I was wondering why and how bots can know new host certificated issuance ?
I have issued 2 certificates in the last 12 hours for host names made from randomly choosen serie of letters and numbers. These hostnames can not be guessed; typically there are 50 caracters longs. I own my dns servers and nobody (except my servers) can xfer my zones.
What I couldn't explain is that immediately (less than 10 seconds) after issuing a new letsencrypt certificate, I have bots connecting to my services.
example:
How do they know my [new] hostnames: letsencrypt must publish this information right ? Is there a flag to certbot or acme.sh to not let this information be made publicy advertised: these are privates servers on my own hardware: I actively ban all these parasitic behaviour ?
every publicly valid certificate have to published to certificate transparency log, and it will be available to anyone to monitor. https://www.certificate-transparency.org/
check out crt.sh if you want to lookup cert for a domain
Certificate transparency seem to be a great goal, but in the facts, is abused by scan bots and all sort of parasitic behaviour (bots actively searching for wordpress flow from last decade; and so on...).
If i want a certificate for my own private cloud server, it's aimed to provide my familly a way to share data without the need to import self-signed CA authority to match self signed certificates. Or to explain my old parents that the security exception they see in their browser is "good" this time...
Certificate transparency must be abble to contain an "hidden" layer like most whois registry do. I trust letsencrypt (maybe I'm wrong) but I definitely can't trust bots trying to masquerade themselves as usual browsers.
entire purpose of CT is to monitor site owner to check if a certificate for their domain made without their knowledge, so it have to publish domain name (as they aren't the own made certificate) to work.
BTW, it's "MUST" by CA/B baseline requirement, LE will be distrusted from browser if that don't publish to ct log.
I thought [probably naively] certificates where trusted based on cert chain. I can't see what CT has to do with browsers. Further more, I'm curious how, with most peoples/organisation switching to dnssec, someone could issue false certificates easily in 2020. The argument of without CT you will break the internet, sounds a bit confuse to me...
As far as I can see CT deserve mostly evil purposes or is farly too much abused to be something benefic to "normal" people...
If you're refering to bots seeking to exploit common exploits in web software: you should always be aware of this, the hostname being public or private.

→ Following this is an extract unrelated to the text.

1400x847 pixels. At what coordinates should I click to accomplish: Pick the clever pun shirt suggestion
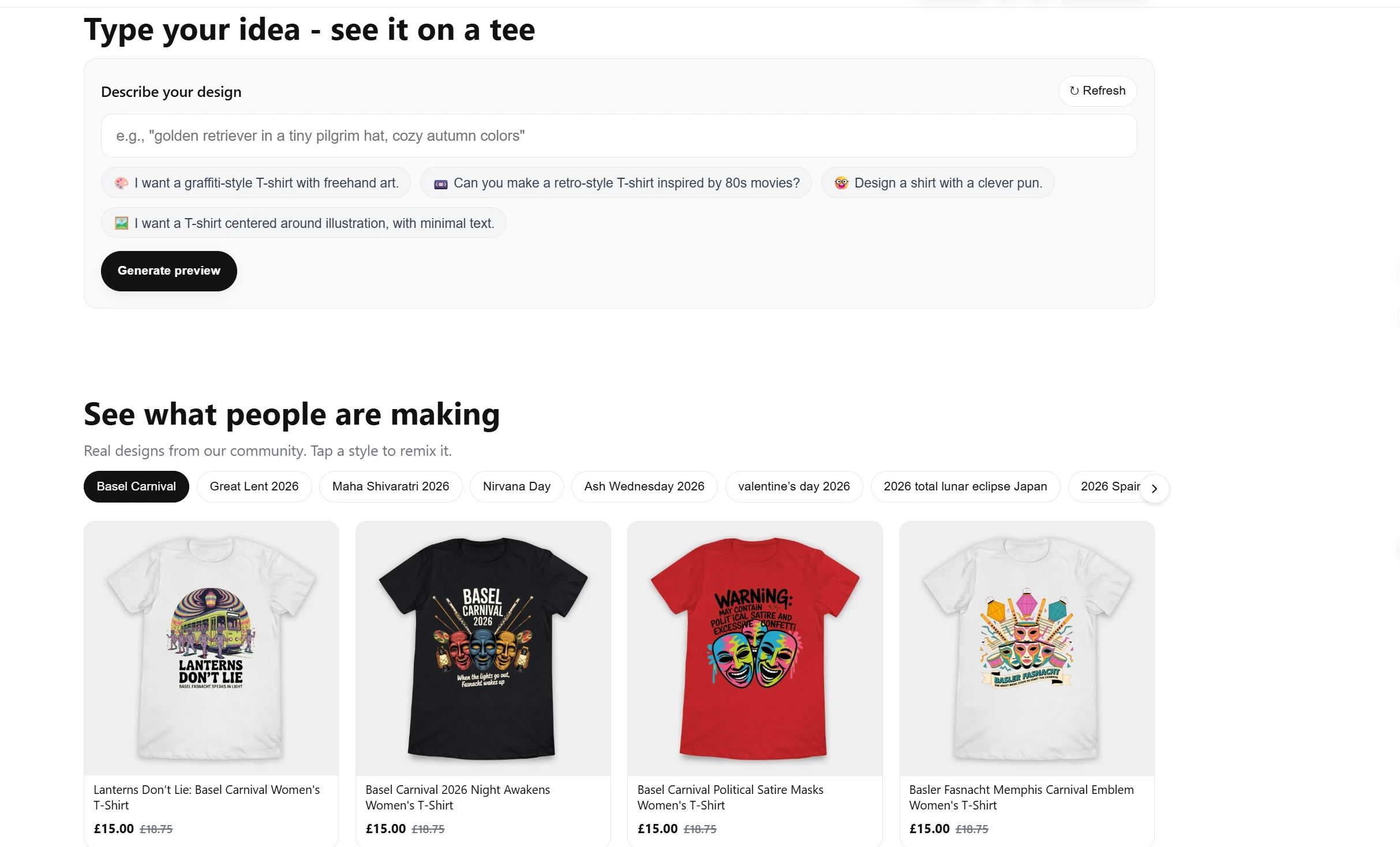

To me, using this as an argument agains CT logs is very weak, as your software needs to be secure no matter what if it's connected to the global world wide web.

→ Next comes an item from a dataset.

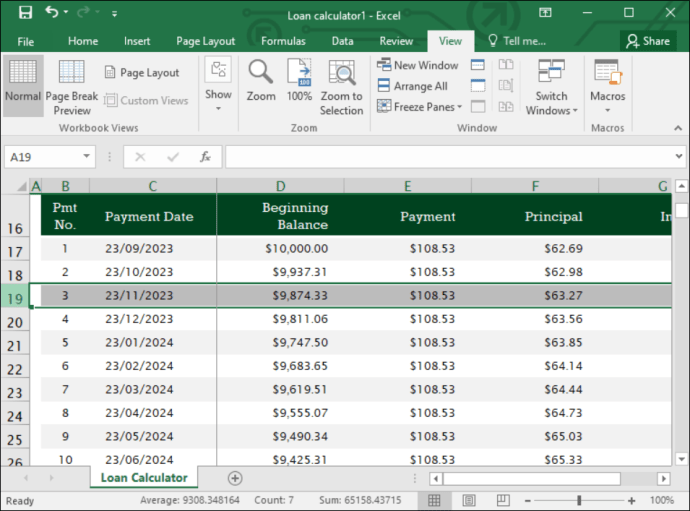Click the Zoom to Selection icon

tap(342, 73)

If you want a fully private site secured with TLS, you should generate your own private CA and somehow distribute your own root certificate to the clients. Once you've added your own root certificate to the OS (or browsers) trust store, your clients wouldn't get any TLS error.
Another "solution" would be to get a wildcard certificate (e.g. *.example.com). Then, you cannot see the individually sub-domains in the CT-logs.

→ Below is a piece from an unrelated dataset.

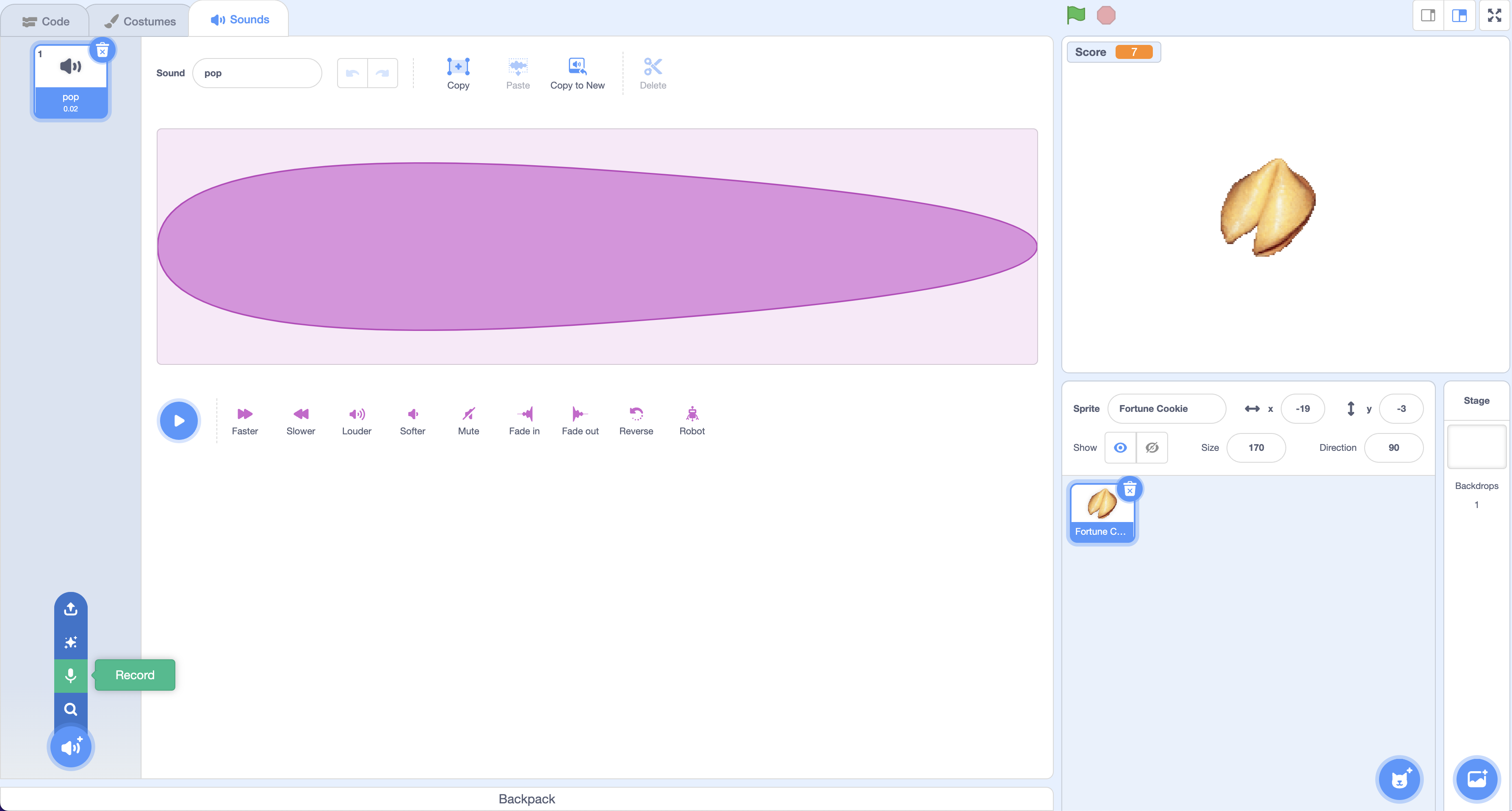1512x811 pixels.
Task: Expand the Backpack panel
Action: tap(526, 799)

But like other also has stated, your security model should never be based on the fact that nobody knows your DNS names (or IP). Always assume that kind of information are public and make your services secure with that in mind.
I had the same thing happen to me a while ago ... luckily the person running the scan process identified themselves in the user-agent, was very helpful, and pointed out the CT logs and he explained that he was running a survey of SSL sites.
He explained that his survey was infrequent and low impact, but offered to exclude my sites from his survey.
I saw no risk in his survey and thanked him for educating me about the CT logs.
I haven't paid attention to that kind of scan for quite a while since.
The bots are a fact of life. You already know that, since you have been banning them from before you got your certs. They are getting to your site not because of the certs, but because they are just going to every IP address and probing. What's changed is that since you issued the certs, they now know the names. There is no link between the certificate and the IP address unless you created an IP certificate instead of a Domain certificate.
I'm curious as to why your domain name is a random string of 50 characters. A domain name is an easy-to-type name for humans so they don't need to know the IP address. If you are going to type the random hard-to-remember gibberish, you may as well type the IP address.
I had the same problem with my private subdomains, now I only use one certificate with "domain.com *.domain.com" and no more public info on my private subdomains.
In the specific case, it is important to know is the certificate presented as default certificate if a client connects without SNI? If yes, there is no need to assume that the name leaked through the CT log (which is always true, but may be irrelevant), the long cryptic name is directly presented in the certificate's SAN section. The next connection with SNI may already come with that name as server name.
For more secure coverage:
The root/apex cert should probably just be covered by: domain.com & www.domain.com (single cert)
Below that, you can have all the private/segregated individualized subdomains you want. *.a001.domain.com (one cert)
... *.b001.domain.com (one cert)
... ... *.z999.domain.com (one cert)
CAs need to log information about the server for security anyways. I am not aware that any CA (LE especially) advertises this information, and it most likely is not public at all.